Page text -
══════════════════════════════
Friday, June 26, 2015

Chapter 2: Nice to Eat with You: Acts of Communion

       As I started reading the assigned book for this class I have realized one very important thing, everything is not exactly what it seems. Often this means it is a symbol: the main character is the knight who will save the day, a trip is a quest, or the meal is a meaning of peace. Foster's second chapter is all about how in literature, many meals are a related to communion. He makes sure that by communion, he doesn't mean technically the Christian idea, but the idea of sharing and peace.
══════════════════════════════
Stored data -
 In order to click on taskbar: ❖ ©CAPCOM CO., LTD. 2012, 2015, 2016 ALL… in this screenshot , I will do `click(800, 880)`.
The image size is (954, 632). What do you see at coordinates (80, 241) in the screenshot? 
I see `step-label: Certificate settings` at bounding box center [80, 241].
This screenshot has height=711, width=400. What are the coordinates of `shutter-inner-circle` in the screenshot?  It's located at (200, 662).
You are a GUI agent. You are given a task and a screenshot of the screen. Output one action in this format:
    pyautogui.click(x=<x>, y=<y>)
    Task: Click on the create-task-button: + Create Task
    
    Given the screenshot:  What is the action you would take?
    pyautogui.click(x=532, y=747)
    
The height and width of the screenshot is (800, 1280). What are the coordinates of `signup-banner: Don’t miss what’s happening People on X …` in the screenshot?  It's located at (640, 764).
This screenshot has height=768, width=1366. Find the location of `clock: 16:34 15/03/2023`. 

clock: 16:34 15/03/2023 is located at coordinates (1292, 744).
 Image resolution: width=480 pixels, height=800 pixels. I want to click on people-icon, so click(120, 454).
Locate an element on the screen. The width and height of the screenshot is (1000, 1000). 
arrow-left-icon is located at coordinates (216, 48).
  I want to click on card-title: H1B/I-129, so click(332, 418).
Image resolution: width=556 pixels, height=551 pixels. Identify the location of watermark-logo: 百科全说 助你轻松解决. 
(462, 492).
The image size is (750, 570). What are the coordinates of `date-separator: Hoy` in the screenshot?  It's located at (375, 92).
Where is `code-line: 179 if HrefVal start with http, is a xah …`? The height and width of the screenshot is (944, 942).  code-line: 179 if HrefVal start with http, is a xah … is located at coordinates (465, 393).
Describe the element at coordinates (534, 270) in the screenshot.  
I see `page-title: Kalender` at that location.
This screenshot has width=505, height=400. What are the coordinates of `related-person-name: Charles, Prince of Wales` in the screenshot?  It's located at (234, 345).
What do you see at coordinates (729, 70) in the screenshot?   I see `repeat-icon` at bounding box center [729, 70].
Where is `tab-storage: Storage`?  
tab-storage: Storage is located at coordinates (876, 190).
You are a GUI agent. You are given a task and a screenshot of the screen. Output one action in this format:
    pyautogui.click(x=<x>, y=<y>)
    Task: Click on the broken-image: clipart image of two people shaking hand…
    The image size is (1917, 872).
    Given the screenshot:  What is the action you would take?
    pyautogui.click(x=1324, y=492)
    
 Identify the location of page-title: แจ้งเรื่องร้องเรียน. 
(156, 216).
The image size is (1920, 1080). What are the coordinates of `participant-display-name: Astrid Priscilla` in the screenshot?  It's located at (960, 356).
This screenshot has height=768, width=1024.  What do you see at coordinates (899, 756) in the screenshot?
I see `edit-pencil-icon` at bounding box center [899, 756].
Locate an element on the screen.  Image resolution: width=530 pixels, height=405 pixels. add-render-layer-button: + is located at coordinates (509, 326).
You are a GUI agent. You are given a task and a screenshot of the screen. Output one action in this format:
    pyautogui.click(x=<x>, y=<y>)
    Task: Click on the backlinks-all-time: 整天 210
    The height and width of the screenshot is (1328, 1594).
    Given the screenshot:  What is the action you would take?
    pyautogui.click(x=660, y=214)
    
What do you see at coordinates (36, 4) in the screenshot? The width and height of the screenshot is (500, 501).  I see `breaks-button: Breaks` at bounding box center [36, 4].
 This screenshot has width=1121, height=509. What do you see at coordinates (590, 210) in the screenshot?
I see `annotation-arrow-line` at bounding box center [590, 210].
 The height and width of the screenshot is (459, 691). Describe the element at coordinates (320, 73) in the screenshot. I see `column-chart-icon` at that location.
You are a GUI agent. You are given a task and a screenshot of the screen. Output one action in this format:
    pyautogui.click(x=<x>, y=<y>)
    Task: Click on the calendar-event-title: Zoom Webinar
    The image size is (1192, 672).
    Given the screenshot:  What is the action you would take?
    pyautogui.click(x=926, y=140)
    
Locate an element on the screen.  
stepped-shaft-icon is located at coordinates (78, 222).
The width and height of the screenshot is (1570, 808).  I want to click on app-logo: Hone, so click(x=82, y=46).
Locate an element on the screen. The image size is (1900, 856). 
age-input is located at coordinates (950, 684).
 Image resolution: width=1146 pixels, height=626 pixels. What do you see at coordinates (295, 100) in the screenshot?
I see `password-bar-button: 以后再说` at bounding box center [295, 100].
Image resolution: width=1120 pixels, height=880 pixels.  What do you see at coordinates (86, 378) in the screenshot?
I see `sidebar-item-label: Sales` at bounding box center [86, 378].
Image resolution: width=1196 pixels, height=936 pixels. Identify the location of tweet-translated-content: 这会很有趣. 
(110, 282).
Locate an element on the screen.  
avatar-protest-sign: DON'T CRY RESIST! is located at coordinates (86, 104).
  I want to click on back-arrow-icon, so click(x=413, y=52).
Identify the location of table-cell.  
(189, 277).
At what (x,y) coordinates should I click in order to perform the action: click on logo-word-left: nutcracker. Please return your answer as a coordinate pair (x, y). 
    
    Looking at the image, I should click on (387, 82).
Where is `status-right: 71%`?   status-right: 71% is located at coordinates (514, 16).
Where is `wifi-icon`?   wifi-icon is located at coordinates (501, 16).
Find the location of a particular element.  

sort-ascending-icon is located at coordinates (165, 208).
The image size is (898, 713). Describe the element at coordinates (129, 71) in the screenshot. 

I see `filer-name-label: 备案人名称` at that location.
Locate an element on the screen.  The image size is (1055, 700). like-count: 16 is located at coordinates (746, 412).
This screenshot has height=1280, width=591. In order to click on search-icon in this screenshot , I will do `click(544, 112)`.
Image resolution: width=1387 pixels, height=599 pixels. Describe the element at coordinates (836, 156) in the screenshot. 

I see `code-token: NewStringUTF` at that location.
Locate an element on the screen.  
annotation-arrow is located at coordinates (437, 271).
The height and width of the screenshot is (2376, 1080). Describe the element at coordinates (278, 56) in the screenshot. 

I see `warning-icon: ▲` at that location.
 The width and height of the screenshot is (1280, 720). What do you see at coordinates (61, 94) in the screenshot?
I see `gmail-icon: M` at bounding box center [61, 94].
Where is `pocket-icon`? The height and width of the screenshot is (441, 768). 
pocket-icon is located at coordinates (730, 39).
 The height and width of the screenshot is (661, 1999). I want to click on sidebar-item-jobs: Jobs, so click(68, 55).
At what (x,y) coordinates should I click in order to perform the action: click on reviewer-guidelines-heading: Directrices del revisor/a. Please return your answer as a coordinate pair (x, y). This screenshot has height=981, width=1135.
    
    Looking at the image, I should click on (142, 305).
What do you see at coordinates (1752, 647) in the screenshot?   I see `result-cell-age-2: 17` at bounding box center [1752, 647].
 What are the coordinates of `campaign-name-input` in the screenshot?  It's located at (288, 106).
══════════════════════════════
Set of tasks -
1. According to the blog post on Foster's second chapter, what does Foster mean by communion?
2. In the records, set out as a numbered list the lines starting with the line that contains "The width and height of the screenshot is (1570, 808)." and going on through the line that contains "annotation-arrow is located", omitting blank lines.
The text and the records were taken from unrelated sources.

List of solutions -
1. He means the idea of sharing and peace, not technically the Christian idea.

2.
1. The width and height of the screenshot is (1570, 808).  I want to click on app-logo: Hone, so click(x=82, y=46).
2. Locate an element on the screen. The image size is (1900, 856). 
3. age-input is located at coordinates (950, 684).
4.  Image resolution: width=1146 pixels, height=626 pixels. What do you see at coordinates (295, 100) in the screenshot?
5. I see `password-bar-button: 以后再说` at bounding box center [295, 100].
6. Image resolution: width=1120 pixels, height=880 pixels.  What do you see at coordinates (86, 378) in the screenshot?
7. I see `sidebar-item-label: Sales` at bounding box center [86, 378].
8. Image resolution: width=1196 pixels, height=936 pixels. Identify the location of tweet-translated-content: 这会很有趣. 
9. (110, 282).
10. Locate an element on the screen.  
11. avatar-protest-sign: DON'T CRY RESIST! is located at coordinates (86, 104).
12.   I want to click on back-arrow-icon, so click(x=413, y=52).
13. Identify the location of table-cell.  
14. (189, 277).
15. At what (x,y) coordinates should I click in order to perform the action: click on logo-word-left: nutcracker. Please return your answer as a coordinate pair (x, y). 
16.     Looking at the image, I should click on (387, 82).
17. Where is `status-right: 71%`?   status-right: 71% is located at coordinates (514, 16).
18. Where is `wifi-icon`?   wifi-icon is located at coordinates (501, 16).
19. Find the location of a particular element.  
20. sort-ascending-icon is located at coordinates (165, 208).
21. The image size is (898, 713). Describe the element at coordinates (129, 71) in the screenshot. 
22. I see `filer-name-label: 备案人名称` at that location.
23. Locate an element on the screen.  The image size is (1055, 700). like-count: 16 is located at coordinates (746, 412).
24. This screenshot has height=1280, width=591. In order to click on search-icon in this screenshot , I will do `click(544, 112)`.
25. Image resolution: width=1387 pixels, height=599 pixels. Describe the element at coordinates (836, 156) in the screenshot. 
26. I see `code-token: NewStringUTF` at that location.
27. Locate an element on the screen.  
28. annotation-arrow is located at coordinates (437, 271).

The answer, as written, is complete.